**WHAT YOU HAVE TO DO:** From the entries below, transcribe exactly the lines between the line holding "The width and" and the line holding "Click the VPN Credentials label text", inclusive; skip all other lines.

** Opening TASK DATA block **

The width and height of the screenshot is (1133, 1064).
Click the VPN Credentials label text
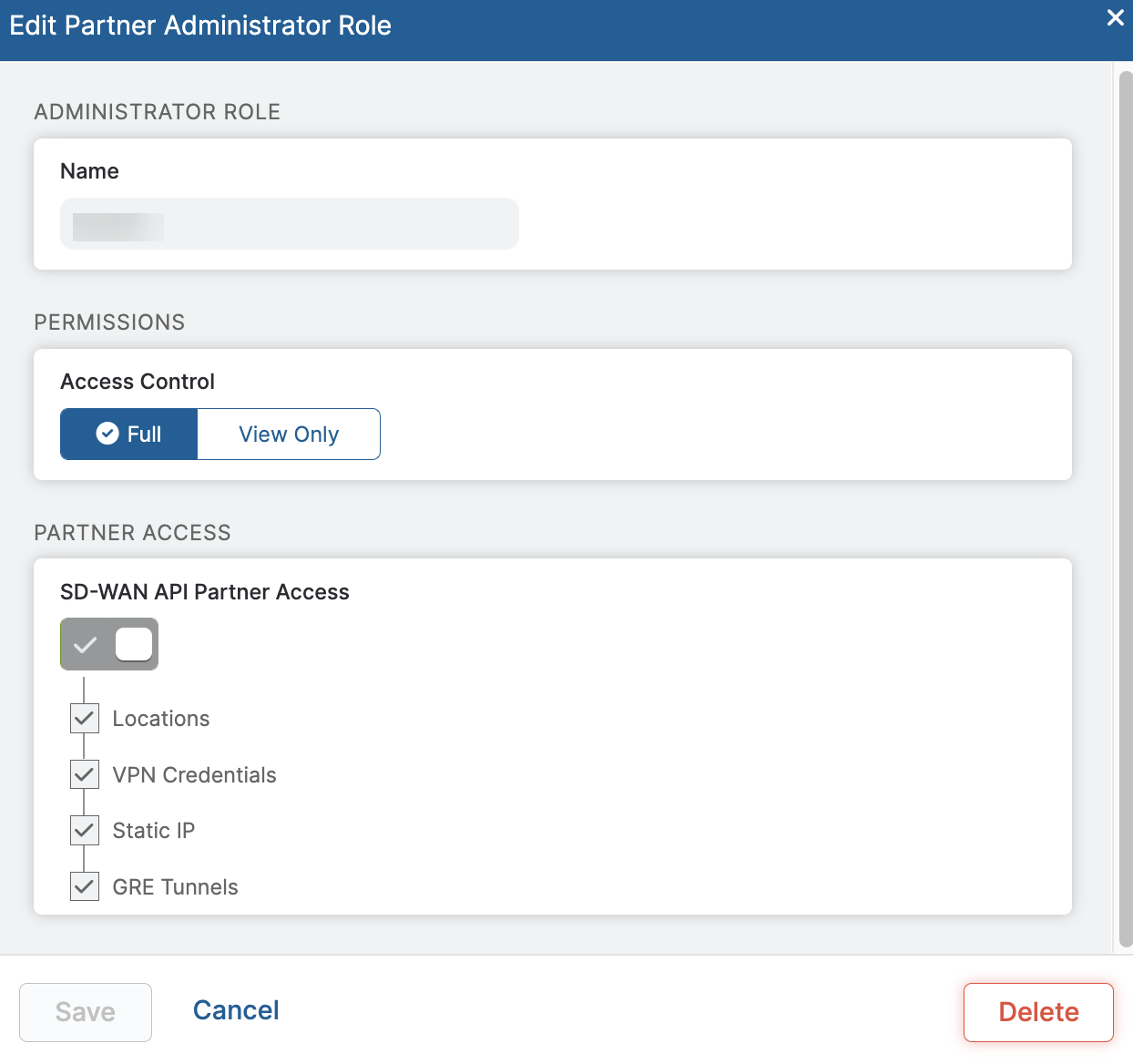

** Closing TASK DATA block **
** Opening TASK DATA block **

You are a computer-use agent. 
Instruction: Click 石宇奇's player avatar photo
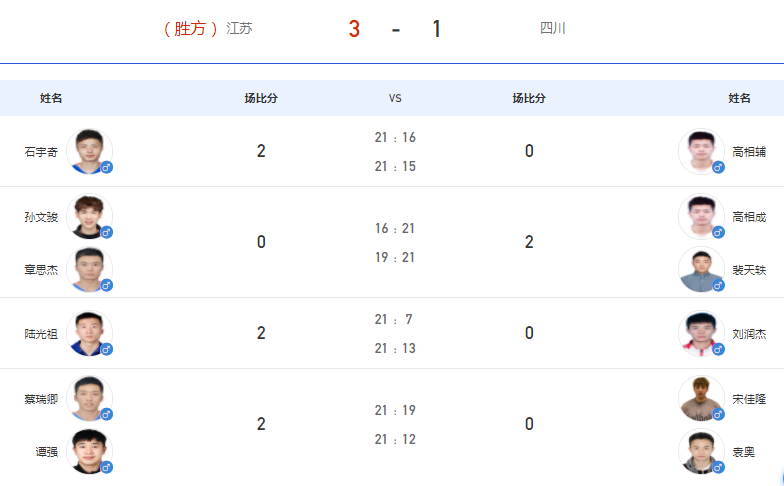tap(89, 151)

** Closing TASK DATA block **

**RESULT OF THIS EXERCISE:**
The width and height of the screenshot is (1133, 1064).
Click the VPN Credentials label text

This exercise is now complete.